The set: Set designer Jayant Deshmukh has already spent more than Rs 7 crore in erecting a 110-ft Somnath temple, Tripursundari temple and the palace of Pravash Patan. “The village of Bharuch is still to come up,” says the man who has worked in 32 films including Maqbool, Aarakshan and Tere Naam, while showing t2 around. “We have been researching this project for close to three years now. There was only one image of the ancient Somnath temple before it was destroyed, which we accessed from the temple museum. We have used common sense to include elements like a chest for daan samagri in the sanctum sanctorum and gems on the temple walls as there must have been some treasure which Mahmud came to loot.”

The temple
The palace

Five hundred-plus artisans have been toiling for over a year and a half. “Unlike in films, for television every corner of the set has to be detailed so that shooting can take place anywhere.”

The costume: Says Nidhi Yasha, an NIFT Delhi graduate who is in charge of the costumes for Shobha Somnath Ki: “For Mahmud and his soldiers, there has to be Afghan influence. So we have designed exclusive jewellery for them. Circa 1025 AD, the culture there was tribal-like. They used chunky stones without finish as they wore at random whatever they looted.”

The sketching started in July 2010 after research. For the Indian women, Nidhi took some cinematic liberties. “Blouses were a Muslim influence indicative of the purdah culture and started only after Mahmud’s invasion. Our country was hot, so women wore translucent clothes on the upper body and covered their chest with jewellery. Our sculptures show women only in adhovastra. But of course, such dresses are a no-no for television viewing,” she smiles. So ghagras and cholis have been introduced as they are integral to later-day Gujarati culture. “The fabric and jewellery are so heavy that in this heat the women must be abusing me behind my back.”
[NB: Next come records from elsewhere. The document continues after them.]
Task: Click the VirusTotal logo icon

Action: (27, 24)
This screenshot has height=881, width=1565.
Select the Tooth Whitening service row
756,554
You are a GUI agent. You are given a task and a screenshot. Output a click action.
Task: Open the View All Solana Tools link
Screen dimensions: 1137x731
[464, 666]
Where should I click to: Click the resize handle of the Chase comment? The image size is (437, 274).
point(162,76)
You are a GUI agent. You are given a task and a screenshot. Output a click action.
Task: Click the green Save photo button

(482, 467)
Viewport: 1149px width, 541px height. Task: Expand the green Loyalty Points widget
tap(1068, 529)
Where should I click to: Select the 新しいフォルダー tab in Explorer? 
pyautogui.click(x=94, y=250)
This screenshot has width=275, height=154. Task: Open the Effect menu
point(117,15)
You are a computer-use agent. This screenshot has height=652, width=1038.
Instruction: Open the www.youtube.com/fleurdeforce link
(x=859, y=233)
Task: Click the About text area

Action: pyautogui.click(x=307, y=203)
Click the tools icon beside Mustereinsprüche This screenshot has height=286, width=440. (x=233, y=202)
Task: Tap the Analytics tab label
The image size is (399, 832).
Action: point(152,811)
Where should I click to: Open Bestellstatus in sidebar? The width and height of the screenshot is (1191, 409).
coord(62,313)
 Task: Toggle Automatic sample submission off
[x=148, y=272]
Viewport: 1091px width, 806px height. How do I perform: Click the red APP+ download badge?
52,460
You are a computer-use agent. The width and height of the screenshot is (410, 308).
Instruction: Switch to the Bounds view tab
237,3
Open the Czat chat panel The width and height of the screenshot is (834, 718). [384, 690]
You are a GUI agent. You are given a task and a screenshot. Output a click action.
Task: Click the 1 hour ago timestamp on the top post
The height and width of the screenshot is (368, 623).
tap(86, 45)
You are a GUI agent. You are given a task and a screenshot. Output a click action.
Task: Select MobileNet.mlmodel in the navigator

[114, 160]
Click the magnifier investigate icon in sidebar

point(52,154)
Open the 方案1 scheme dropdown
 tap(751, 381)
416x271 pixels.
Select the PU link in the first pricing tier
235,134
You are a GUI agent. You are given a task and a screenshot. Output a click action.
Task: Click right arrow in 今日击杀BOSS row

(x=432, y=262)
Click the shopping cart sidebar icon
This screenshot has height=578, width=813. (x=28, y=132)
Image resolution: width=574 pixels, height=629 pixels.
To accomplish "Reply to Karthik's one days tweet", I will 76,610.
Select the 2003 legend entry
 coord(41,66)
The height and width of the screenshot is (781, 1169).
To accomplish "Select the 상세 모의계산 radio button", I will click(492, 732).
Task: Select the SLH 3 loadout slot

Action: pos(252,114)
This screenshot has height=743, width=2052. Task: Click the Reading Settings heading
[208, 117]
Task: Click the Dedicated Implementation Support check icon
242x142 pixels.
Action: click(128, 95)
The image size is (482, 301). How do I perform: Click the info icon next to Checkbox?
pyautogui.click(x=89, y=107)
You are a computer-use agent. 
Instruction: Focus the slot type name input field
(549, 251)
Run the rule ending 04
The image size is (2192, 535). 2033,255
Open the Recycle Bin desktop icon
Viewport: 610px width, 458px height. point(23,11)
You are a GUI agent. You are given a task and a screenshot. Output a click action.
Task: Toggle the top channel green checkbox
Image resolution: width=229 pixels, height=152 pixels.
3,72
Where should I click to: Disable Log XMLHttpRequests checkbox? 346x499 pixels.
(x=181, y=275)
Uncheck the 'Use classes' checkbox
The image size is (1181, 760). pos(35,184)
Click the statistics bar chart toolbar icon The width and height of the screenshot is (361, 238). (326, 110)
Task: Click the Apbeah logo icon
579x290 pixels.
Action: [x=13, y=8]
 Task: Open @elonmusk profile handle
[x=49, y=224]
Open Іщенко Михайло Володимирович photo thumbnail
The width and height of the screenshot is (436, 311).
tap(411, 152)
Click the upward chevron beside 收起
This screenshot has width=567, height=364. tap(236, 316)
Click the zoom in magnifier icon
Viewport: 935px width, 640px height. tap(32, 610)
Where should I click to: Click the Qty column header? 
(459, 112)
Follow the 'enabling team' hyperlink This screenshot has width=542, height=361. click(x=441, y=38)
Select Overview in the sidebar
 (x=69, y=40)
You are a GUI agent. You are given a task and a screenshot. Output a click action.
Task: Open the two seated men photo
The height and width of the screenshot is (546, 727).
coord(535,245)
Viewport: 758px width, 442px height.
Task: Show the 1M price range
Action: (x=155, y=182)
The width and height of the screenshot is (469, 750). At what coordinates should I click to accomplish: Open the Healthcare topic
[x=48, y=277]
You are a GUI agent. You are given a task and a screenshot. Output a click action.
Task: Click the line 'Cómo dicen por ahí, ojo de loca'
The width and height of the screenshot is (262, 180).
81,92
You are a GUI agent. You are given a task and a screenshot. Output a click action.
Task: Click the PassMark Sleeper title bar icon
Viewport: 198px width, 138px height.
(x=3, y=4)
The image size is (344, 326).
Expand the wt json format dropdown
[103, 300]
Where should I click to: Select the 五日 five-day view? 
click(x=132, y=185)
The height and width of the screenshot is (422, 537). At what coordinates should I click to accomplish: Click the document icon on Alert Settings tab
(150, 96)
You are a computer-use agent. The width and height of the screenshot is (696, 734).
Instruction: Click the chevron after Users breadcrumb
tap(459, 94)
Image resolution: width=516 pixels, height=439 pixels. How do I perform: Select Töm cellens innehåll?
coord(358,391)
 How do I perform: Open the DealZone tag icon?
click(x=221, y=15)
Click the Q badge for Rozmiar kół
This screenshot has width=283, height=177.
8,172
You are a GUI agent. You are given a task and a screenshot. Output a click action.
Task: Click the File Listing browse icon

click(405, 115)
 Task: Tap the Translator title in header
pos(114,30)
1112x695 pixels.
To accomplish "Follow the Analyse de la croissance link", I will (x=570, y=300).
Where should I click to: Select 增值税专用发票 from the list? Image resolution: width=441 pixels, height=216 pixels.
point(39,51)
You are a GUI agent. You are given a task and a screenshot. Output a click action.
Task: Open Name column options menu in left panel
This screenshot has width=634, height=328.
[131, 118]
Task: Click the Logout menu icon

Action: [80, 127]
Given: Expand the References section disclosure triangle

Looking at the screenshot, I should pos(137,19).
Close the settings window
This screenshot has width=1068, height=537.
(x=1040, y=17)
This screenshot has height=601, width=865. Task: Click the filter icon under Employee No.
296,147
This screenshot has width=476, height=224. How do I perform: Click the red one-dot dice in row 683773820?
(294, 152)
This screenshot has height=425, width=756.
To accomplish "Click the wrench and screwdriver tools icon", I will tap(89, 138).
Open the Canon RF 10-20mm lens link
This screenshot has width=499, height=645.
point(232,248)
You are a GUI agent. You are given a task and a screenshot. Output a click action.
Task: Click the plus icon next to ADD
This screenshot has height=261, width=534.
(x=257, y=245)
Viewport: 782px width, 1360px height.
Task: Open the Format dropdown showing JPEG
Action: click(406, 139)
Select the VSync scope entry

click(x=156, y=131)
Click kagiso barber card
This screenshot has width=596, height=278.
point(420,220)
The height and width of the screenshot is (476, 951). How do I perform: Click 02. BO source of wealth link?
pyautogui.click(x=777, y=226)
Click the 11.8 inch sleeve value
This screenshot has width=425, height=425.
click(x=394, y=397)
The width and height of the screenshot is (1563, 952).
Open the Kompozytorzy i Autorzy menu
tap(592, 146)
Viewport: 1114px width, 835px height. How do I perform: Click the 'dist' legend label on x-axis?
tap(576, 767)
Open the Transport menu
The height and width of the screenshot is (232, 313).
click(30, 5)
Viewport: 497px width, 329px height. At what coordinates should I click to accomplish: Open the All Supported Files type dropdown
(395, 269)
She will also have to dress three armies, with costumes for 200 men from Ghaznavi, 100 men from Patan and 100 more from Bharuch being stitched. “We have already spent Rs 80 lakh on costumes. For the soldiers, we still have to cheat using computer graphics for cloning as the illusion has to be of 1,49,000, which was the size of Mahmud’s army.”

The bottomline: Sukesh Motwani, head, fiction programming, Zee TV, said: “We’ve gone the extra mile to ensure that we get the nuances right. Over a year of meticulous research on the set, costumes, jewellery, dialects and traditions has resulted in an authentic re-creation of the royal lifestyles of Bharuch and Patan from over 10 centuries ago. The show will be shot on a RED camera with post-modern production techniques.”